Beyond Monolithic Rewards: A Hybrid and Multi-Aspect Reward Optimization for MLLM Alignment
Aligning multimodal large language models (MLLMs) with human preferences often relies on single-signal, model-based reward methods. Such monolithic rewards often lack confidence calibration across domain-specific tasks, fail to capture diverse aspects of human preferences, and require extensive data annotation and reward model training. In this work, we propose a hybrid reward modeling framework that integrates complementary reward paradigms: (i) model-based rewards, where a learned reward model predicts scalar or vector scores from synthetic and human feedback, and (ii) rule-based rewards, where domain-specific heuristics provide explicit correctness signals with confidence.
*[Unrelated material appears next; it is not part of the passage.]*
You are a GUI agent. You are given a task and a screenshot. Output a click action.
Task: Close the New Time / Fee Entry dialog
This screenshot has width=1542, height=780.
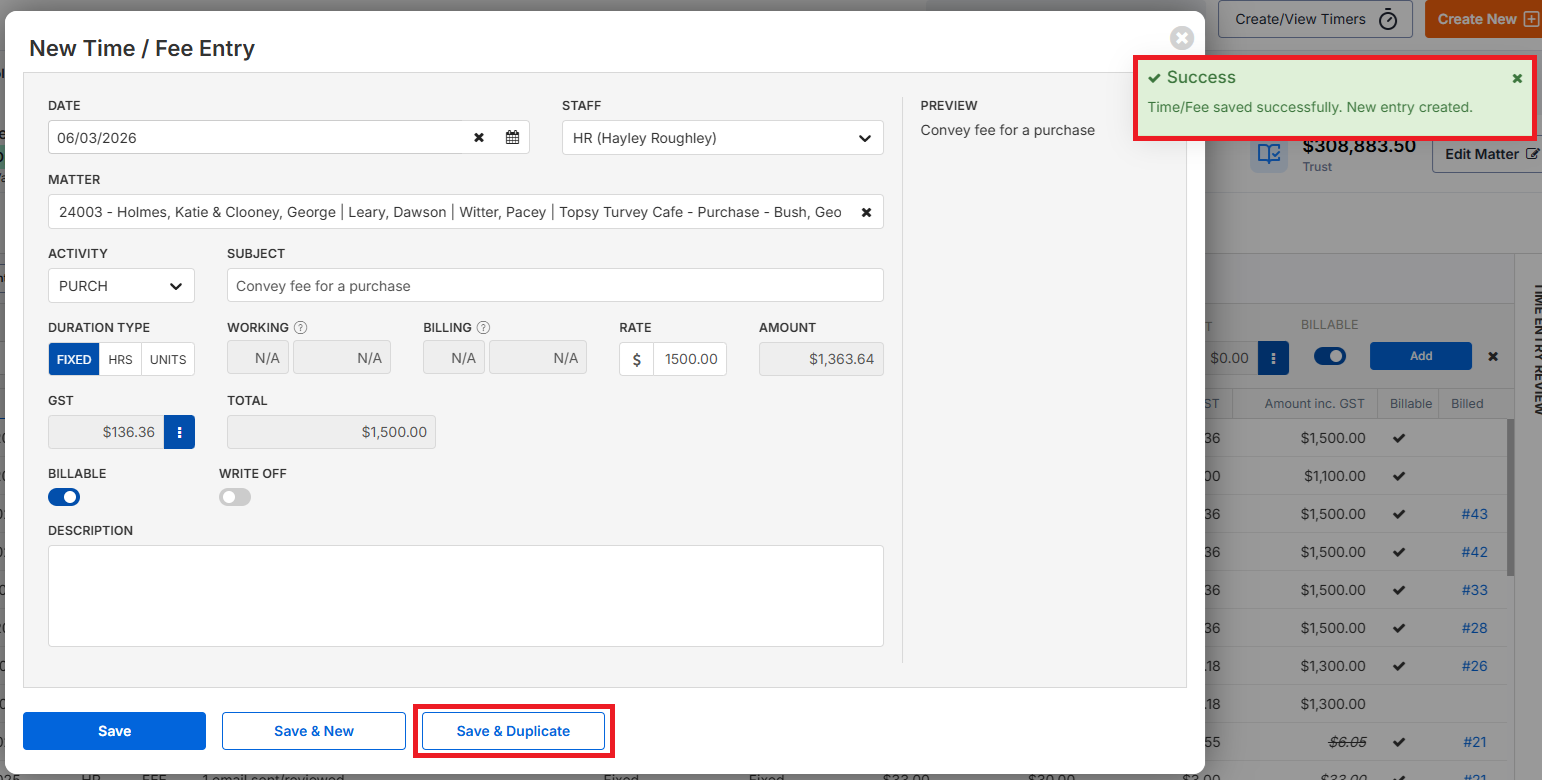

Beyond accuracy, we further incorporate multi-aspect rewards to enforce instruction adherence and introduce a generalized length-penalty reward to stabilize training and improve performance. The proposed framework provides a flexible and effective approach to aligning MLLMs through reinforcement learning policy optimization. Our experiments show consistent improvements across different multimodal benchmarks when applying hybrid and multi-aspect reward modeling. Our best performing model in the 3B family achieves an overall average improvement of ~9.5% across general and math reasoning tasks. Focusing specifically on mathematical benchmarks, the model achieves a significant average improvement of ~16%, highlighting its effectiveness in mathematical reasoning and problem solving.